Borro Paolo, Ziola Sebastiano, Pasta Andrea, Trombini Marco, Labanca Sara, Marenco Simona, Solarna David, Pisciotta Livia, Baldissarro Isabella, Picciotto Antonino, Dellepiane Silvana
Gastroenterology Unit, Department of Internal Medicine, IRCCS Ospedale Policlinico San Martino, University of Genoa, Genoa, Italy.
Gastroenterology Unit, Department of Internal Medicine, IRCCS Ospedale Policlinico San Martino, University of Genoa, Genoa, Italy.
Ultrasound Med Biol. 2021 Apr;47(4):947-959. doi: 10.1016/j.ultrasmedbio.2020.12.015. Epub 2021 Jan 13.
The aim of this study was to identify a method for staging hepatic fibrosis using a non-invasive, rapid and inexpensive technique based on ultrasound morphologic hepatic features. A total of 215 patients with different liver diseases underwent B-mode (2-D brightness mode) ultrasonography, vibration-controlled transient elastography, 2-D shear wave elastography and measurement of the controlled attenuation parameter with transient elastography. B-Mode images of the anterior margin of the left lobe were obtained and processed with automatic Genoa Line Quantification (GLQ) software based on a neural network for staging liver fibrosis. The accuracy of GLQ was 90.6% during model training and 78.9% in 38 different patients with concordant elastometric measures. Receiver operating characteristic curve analysis of GLQ performance using vibration-controlled transient elastography as a reference yielded areas under the curves of 0.851 for F ≥ F1, 0.793 for F ≥ F2, 0.784 for F ≥ F3 and 0.789 for F ≥ F4. GLQ has the potential to be a rapid, easy-to-perform and tolerable method in the staging of liver fibrosis.

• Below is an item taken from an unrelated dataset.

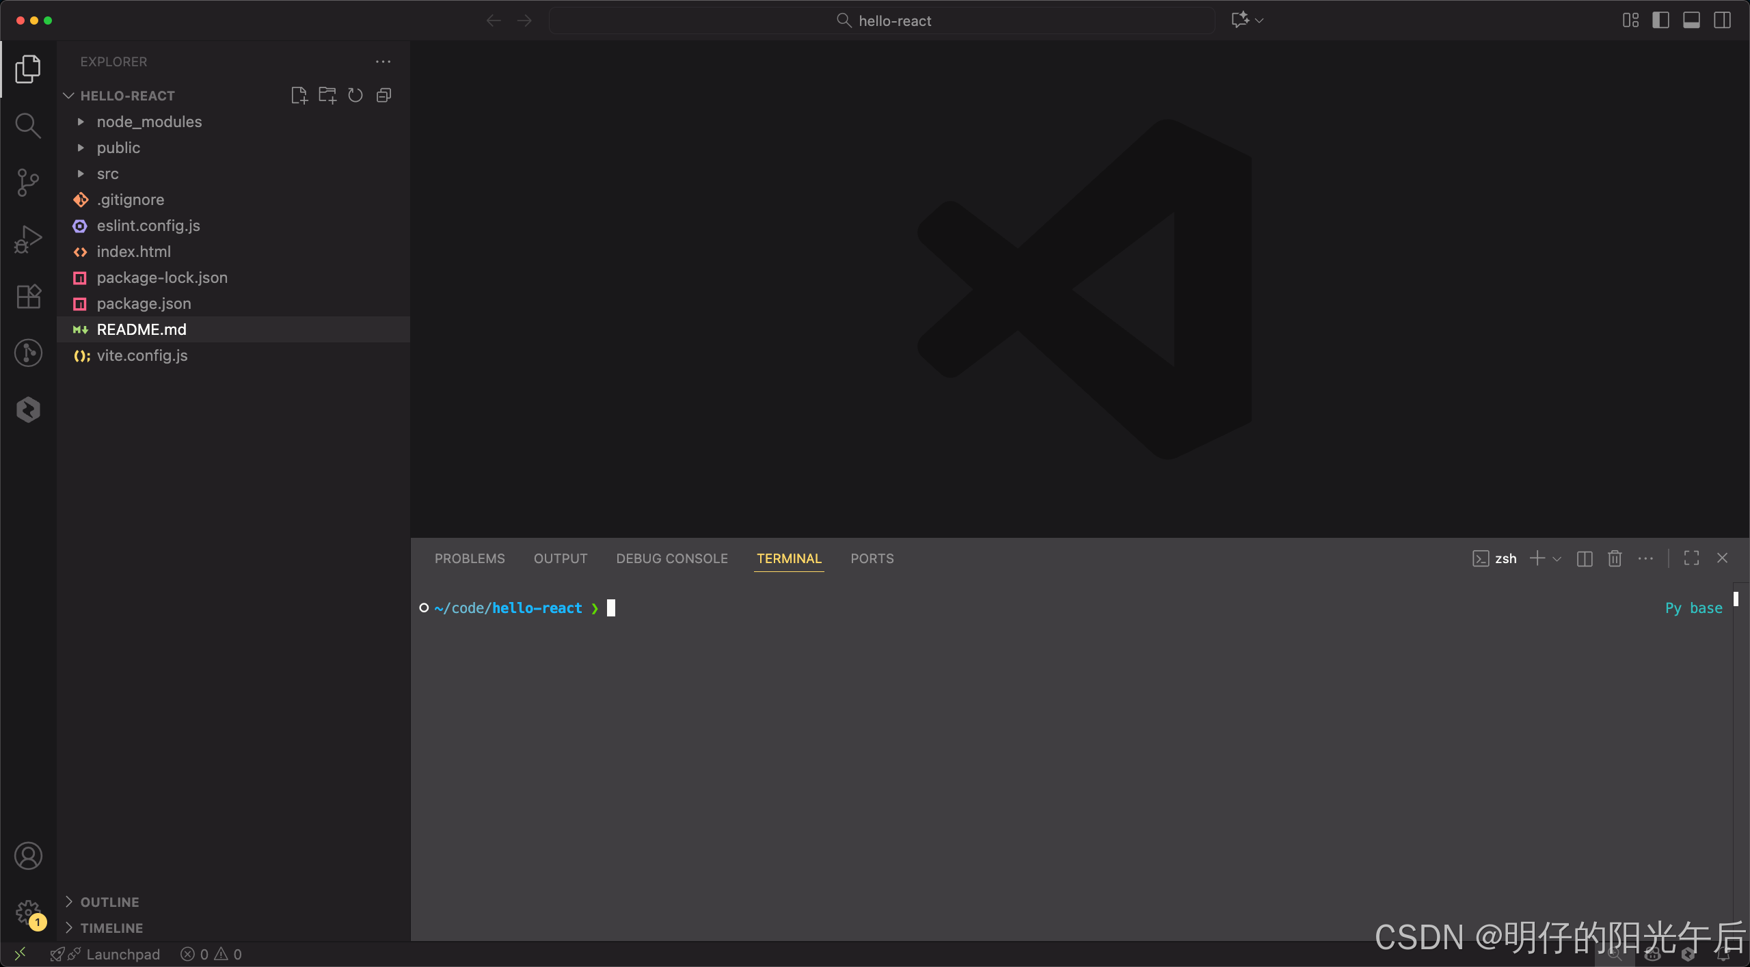This screenshot has width=1750, height=967.
Task: Click the hello-react command center search box
Action: click(882, 21)
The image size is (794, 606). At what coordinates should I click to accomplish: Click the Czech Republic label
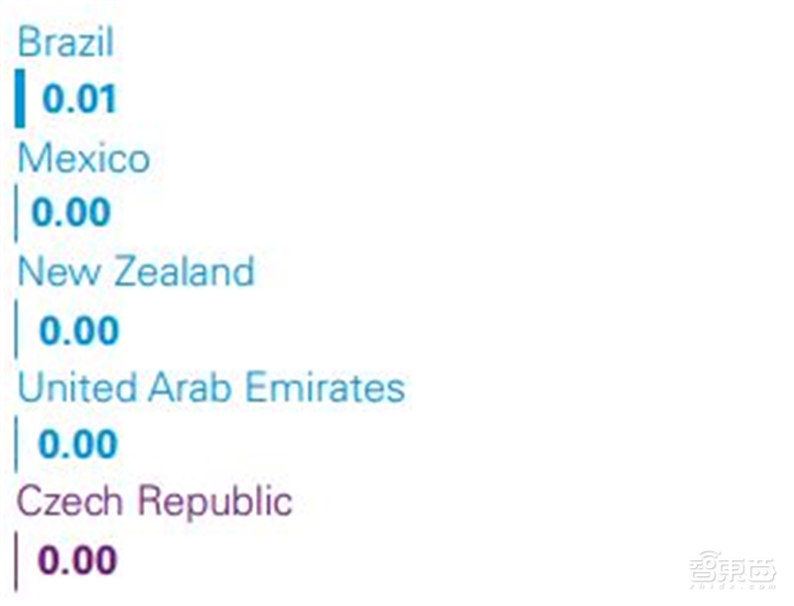[x=155, y=502]
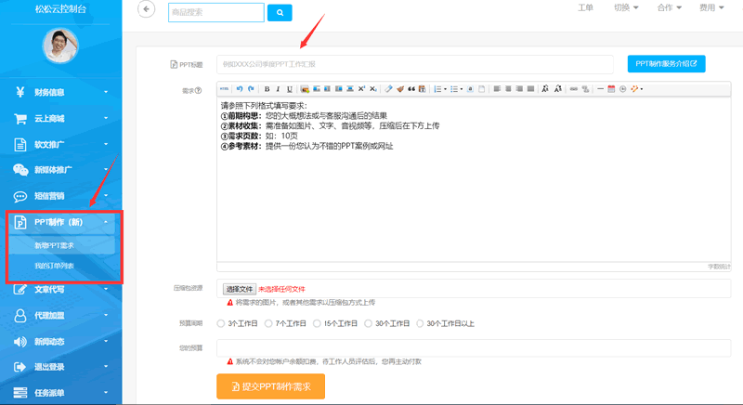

本研究的目的是确定一种基于超声肝脏形态学特征的非侵入性、快速且廉价的肝纤维化分期方法。共有215例不同肝病患者接受了B型(二维亮度模式)超声检查、振动控制瞬时弹性成像、二维剪切波弹性成像以及使用瞬时弹性成像测量控制衰减参数。获取左叶前缘的B型图像,并使用基于神经网络的自动热那亚线量化(GLQ)软件进行处理,以对肝纤维化进行分期。在模型训练期间,GLQ的准确率为90.6%,在38例具有一致弹性测量结果的不同患者中为78.9%。以振动控制瞬时弹性成像为参考,对GLQ性能进行受试者操作特征曲线分析,F≥F1时曲线下面积为0.851,F≥F2时为0.793,F≥F3时为0.784,F≥F4时为0.789。GLQ有可能成为一种快速、易于操作且可耐受的肝纤维化分期方法。